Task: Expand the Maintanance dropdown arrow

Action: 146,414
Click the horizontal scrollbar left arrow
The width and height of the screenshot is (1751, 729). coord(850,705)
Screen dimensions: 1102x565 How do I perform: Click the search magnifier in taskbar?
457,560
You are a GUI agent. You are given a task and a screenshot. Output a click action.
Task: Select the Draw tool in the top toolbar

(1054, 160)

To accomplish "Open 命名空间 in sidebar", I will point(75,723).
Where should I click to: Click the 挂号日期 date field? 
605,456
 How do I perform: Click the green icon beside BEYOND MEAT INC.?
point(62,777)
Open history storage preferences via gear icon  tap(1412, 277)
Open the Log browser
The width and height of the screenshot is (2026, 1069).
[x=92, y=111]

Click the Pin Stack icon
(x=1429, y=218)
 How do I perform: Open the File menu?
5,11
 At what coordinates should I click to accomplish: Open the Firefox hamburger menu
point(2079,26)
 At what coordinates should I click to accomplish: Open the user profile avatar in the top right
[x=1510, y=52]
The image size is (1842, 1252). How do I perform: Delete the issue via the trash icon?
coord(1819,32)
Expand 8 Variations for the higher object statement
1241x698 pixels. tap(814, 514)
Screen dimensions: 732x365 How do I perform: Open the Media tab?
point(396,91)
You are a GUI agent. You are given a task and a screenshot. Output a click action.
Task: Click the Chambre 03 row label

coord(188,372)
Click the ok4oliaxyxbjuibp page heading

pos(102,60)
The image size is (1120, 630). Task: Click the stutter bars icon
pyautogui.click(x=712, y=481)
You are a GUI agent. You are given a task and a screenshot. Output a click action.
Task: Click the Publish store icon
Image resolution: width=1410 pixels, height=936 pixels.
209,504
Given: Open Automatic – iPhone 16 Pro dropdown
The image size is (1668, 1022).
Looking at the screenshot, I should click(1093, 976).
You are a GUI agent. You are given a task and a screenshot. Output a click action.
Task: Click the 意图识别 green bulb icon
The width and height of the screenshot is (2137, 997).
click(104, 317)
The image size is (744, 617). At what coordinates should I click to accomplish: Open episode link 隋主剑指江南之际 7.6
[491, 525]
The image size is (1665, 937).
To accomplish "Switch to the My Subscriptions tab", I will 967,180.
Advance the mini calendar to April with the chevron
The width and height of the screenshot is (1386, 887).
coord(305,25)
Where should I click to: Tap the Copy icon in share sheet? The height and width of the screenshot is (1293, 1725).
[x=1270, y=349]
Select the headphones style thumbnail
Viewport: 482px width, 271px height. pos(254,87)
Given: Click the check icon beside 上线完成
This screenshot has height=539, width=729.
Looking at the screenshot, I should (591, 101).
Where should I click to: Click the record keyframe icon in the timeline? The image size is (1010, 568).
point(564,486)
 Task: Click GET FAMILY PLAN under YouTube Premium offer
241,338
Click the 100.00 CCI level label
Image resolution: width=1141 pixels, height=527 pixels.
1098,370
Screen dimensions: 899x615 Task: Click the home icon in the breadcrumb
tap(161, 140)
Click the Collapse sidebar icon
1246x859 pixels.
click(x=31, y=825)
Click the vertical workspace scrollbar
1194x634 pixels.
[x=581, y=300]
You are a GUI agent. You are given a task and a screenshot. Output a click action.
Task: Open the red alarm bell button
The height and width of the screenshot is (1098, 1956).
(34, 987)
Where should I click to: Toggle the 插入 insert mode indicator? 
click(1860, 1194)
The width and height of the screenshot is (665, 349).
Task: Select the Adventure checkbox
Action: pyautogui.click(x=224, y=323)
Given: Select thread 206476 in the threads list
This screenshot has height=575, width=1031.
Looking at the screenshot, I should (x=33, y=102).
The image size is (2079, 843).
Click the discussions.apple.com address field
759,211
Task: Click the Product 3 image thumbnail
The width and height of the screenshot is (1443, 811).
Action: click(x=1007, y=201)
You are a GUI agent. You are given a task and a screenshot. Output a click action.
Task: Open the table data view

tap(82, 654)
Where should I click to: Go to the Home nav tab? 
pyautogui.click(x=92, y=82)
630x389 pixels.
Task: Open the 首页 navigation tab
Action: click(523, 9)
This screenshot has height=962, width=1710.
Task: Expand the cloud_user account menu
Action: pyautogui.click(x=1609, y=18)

○ ○ ○

_WORK INSTRUCTION_
Lines of the data that include the string "sidebar" are to be counted; report the total by itself.

_SOLVED PROBLEM_
2